Huge NHS quango facing axe to stay in place for another two years

The main offices of the Health and Social Care Board in Linenhall Street, Belfast. Picture by Mark Marlow

A two-year delay in abolishing a costly NHS quango is “sadly typical” of health service reforms, a former member of a Stormont scrutiny committee has said.

The Irish News has learned that it could be at least 2019 before the Health and Social Care Board (HSCB), which employs almost 600 staff, is dismantled.

In November 2015 former DUP health minister Simon Hamilton made the shock announcement that he was to close down the body, saying it was too bureaucratic and a “barrier to innovation”.

He set an 18-month target – which he described as “realistic” – to wind up the board.

As the organisation responsible for spending the bulk of the health service budget or “commissioning” services, many of the HSCB's powers were to be transferred to the Department of Health while more autonomy was also to be given to the north’s six health trusts.

Anaysis from Seanín Graham

Mr Hamilton’s comments followed a scathing review by former English chief medical officer Sir Liam Donaldson, who said the board should be done away as soon as possible and questioned who was “leading” the health service.

"The last thing you want is an organisation which is dying in management terms running the show for years," he said at the time.

While many of the HSCB’s staff were to be transferred to the department by now, the Donaldson report also pointed to the need for a reduction in unnecessary management costs, with money redirected into frontline services.

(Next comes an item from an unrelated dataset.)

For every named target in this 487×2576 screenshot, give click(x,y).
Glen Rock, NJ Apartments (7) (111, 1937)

A total of £28.1m was spent on wages of its 586 staff in 2015/16, according to latest accounts.

A Department of Health spokeswoman told The Irish News: "Detailed design work in relation to future structures and arrangements for the planning and management of health and social care services, including the closure of the HSCB, is ongoing.

"Final decisions on the new structures require the approval of the incoming minister. Subject to the minister's approval it is expected that implementation, including legislative change, and the process of transition will be taken forward during 2017/18 and 2018/19."

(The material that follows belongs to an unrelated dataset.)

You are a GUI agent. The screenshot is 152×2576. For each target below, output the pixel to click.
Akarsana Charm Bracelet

SDLP MLA Mark H Durkan, who sat on the assembly health committee, criticised the department’s failure to implement change at a time of spiralling hospital waiting lists and frontline pressures.

"The delay in abolishing the Board is sadly typical of the efforts of the Department of Health to get anything done in a timely manner, whether it comes to reform or delivery of services," he said.

"Staff have contacted me concerned about their job stability... meanwhile, vast amounts are being spent on senior administrators' salaries."

A spokeswoman for the HSCB said it "continues with its work of commissioning health services for the population of Northern Ireland and performance management of the five health and social care trusts".

"Work is currently underway to redesign the structure of the health and social care organisations and as part of this, some responsibilities traditionally managed by the HSCB will transition to the Department of Health, the trusts and to a new organisation encompassing the PHA (Public Health Agency) and some functions of the HSCB.

"This work is now in process and is expected to take some months to complete."